§ **Data records**
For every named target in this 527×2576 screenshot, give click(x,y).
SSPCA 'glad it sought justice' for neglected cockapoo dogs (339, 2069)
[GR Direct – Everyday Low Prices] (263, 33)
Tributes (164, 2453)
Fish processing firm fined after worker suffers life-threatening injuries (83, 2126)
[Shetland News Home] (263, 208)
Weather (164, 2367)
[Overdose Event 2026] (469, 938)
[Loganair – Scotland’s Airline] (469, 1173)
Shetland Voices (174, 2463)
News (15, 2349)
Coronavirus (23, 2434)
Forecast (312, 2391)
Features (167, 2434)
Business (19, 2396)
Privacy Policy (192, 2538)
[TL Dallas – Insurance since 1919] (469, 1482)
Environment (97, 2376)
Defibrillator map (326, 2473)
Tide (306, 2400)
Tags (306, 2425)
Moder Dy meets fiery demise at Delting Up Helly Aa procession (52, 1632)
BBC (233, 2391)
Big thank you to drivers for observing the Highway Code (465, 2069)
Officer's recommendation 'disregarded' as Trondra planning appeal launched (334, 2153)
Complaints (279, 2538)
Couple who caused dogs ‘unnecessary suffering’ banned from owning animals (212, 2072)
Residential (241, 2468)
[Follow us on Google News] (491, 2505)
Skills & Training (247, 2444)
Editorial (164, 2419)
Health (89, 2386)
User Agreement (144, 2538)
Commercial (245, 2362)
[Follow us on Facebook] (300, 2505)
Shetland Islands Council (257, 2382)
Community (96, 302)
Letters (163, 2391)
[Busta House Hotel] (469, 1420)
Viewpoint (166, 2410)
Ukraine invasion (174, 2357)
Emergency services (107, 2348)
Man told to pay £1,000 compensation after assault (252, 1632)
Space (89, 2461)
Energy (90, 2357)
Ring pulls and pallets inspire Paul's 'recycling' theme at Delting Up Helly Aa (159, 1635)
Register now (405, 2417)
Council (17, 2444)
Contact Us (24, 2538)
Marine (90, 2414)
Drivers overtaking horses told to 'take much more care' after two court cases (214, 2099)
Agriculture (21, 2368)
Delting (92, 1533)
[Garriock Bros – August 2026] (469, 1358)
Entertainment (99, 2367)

* * *

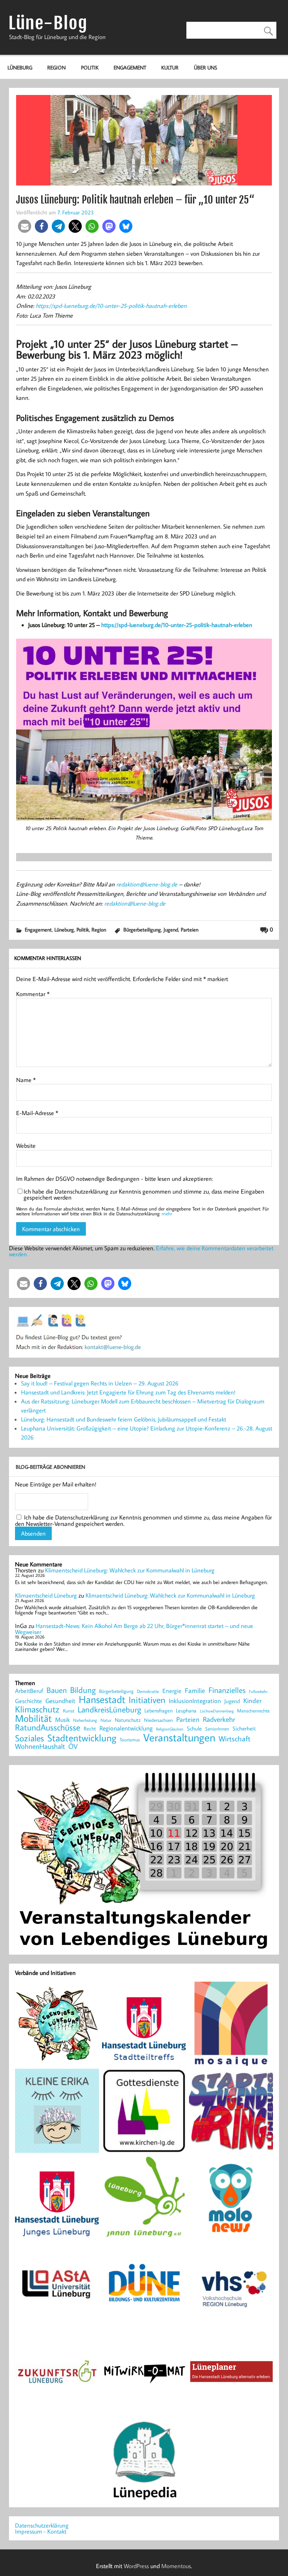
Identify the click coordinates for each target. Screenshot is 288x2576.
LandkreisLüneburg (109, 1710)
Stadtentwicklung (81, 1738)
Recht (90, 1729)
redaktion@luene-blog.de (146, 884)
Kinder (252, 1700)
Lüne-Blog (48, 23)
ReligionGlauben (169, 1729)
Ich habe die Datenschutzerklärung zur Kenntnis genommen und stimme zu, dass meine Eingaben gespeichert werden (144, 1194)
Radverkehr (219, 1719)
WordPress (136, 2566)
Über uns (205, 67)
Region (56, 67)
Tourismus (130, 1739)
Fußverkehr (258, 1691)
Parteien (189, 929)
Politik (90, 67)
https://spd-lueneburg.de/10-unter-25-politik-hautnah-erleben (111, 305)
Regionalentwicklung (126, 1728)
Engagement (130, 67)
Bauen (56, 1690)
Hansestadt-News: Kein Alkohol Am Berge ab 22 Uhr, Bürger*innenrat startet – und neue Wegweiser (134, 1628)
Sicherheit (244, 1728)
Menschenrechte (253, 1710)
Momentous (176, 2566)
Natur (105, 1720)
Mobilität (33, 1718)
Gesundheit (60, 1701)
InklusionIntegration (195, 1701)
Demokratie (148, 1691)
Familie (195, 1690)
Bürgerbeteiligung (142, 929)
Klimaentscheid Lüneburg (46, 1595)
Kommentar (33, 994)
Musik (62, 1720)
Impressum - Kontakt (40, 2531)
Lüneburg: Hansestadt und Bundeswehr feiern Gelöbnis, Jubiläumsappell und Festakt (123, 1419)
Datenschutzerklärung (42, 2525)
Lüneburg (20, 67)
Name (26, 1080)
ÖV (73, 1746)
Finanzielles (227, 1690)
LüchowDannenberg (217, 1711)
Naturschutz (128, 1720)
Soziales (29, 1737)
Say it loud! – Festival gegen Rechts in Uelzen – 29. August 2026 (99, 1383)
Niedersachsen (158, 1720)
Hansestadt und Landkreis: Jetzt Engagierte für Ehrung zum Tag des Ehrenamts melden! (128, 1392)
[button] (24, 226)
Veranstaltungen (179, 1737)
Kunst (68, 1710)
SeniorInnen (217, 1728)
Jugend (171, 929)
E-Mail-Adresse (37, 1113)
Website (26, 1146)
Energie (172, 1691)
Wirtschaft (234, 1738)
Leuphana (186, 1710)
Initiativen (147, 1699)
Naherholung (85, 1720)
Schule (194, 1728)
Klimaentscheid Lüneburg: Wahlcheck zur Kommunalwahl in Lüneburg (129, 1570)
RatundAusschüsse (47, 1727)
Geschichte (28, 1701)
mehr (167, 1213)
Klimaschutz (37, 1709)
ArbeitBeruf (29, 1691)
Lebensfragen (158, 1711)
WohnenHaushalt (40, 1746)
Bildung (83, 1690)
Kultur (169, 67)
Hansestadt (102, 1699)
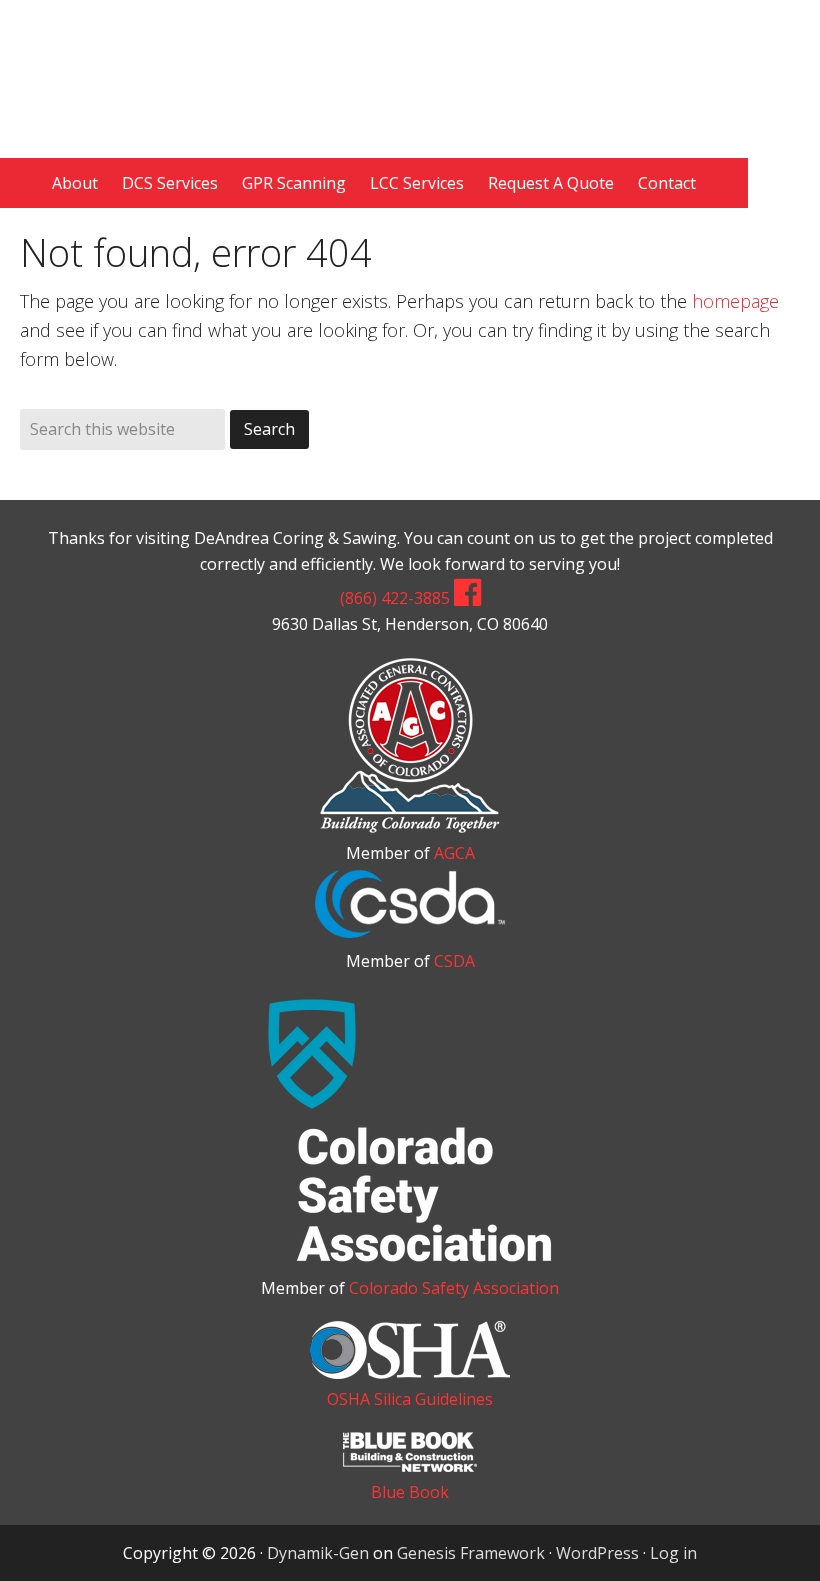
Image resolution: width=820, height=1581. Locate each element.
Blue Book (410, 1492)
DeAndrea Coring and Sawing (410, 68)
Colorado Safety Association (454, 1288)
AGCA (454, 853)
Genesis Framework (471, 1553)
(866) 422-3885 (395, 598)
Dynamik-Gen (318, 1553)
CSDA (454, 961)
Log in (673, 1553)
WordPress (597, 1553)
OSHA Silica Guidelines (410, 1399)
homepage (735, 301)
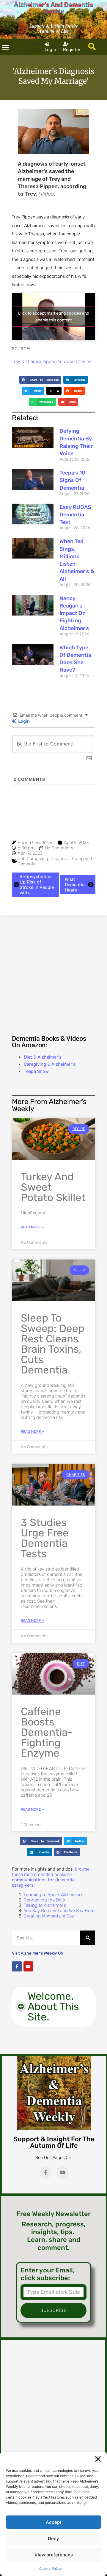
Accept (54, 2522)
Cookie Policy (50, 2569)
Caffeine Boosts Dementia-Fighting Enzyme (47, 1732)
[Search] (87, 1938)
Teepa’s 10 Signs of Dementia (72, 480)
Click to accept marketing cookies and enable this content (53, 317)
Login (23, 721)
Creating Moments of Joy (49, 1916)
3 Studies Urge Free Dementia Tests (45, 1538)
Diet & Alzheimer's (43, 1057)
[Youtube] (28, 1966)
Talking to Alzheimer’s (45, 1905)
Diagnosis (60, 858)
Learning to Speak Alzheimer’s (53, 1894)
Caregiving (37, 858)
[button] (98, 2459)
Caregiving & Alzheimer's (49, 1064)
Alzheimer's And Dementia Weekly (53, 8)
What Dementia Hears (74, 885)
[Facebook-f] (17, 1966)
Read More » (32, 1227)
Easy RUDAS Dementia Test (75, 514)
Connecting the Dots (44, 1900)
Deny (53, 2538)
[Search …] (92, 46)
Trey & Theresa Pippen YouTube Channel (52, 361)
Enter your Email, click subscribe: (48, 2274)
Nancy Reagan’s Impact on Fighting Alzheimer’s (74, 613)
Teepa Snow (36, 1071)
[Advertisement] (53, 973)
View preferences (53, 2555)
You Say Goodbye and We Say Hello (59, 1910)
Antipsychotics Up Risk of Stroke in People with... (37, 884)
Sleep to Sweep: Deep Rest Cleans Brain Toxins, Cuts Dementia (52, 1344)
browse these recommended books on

§ **Activity**
Your answer must be the exact lines from the records above, from the one containing "homepage (735, 301)" through the one containing "browse these recommended books on", both included, with every picture left out.

§ **Your solution**
homepage (735, 301)
Accept (54, 2522)
Cookie Policy (50, 2569)
Caffeine Boosts Dementia-Fighting Enzyme (47, 1732)
[Search] (87, 1938)
Teepa’s 10 Signs of Dementia (72, 480)
Click to accept marketing cookies and enable this content (53, 317)
Login (23, 721)
Creating Moments of Joy (49, 1916)
3 Studies Urge Free Dementia Tests (45, 1538)
Diet & Alzheimer's (43, 1057)
[Youtube] (28, 1966)
Talking to Alzheimer’s (45, 1905)
Diagnosis (60, 858)
Learning to Speak Alzheimer’s (53, 1894)
Caregiving (37, 858)
[button] (98, 2459)
Caregiving & Alzheimer's (49, 1064)
Alzheimer's And Dementia Weekly (53, 8)
What Dementia Hears (74, 885)
[Facebook-f] (17, 1966)
Read More » (32, 1227)
Easy RUDAS Dementia Test (75, 514)
Connecting the Dots (44, 1900)
Deny (53, 2538)
[Search …] (92, 46)
Trey & Theresa Pippen YouTube Channel (52, 361)
Enter your Email, click subscribe: (48, 2274)
Nancy Reagan’s Impact on Fighting Alzheimer’s (74, 613)
Teepa Snow (36, 1071)
[Advertisement] (53, 973)
View preferences (53, 2555)
You Say Goodbye and We Say Hello (59, 1910)
Antipsychotics Up Risk of Stroke in People with... (37, 884)
Sleep to Sweep: Deep Rest Cleans Brain Toxins, Cuts Dementia (52, 1344)
browse these recommended books on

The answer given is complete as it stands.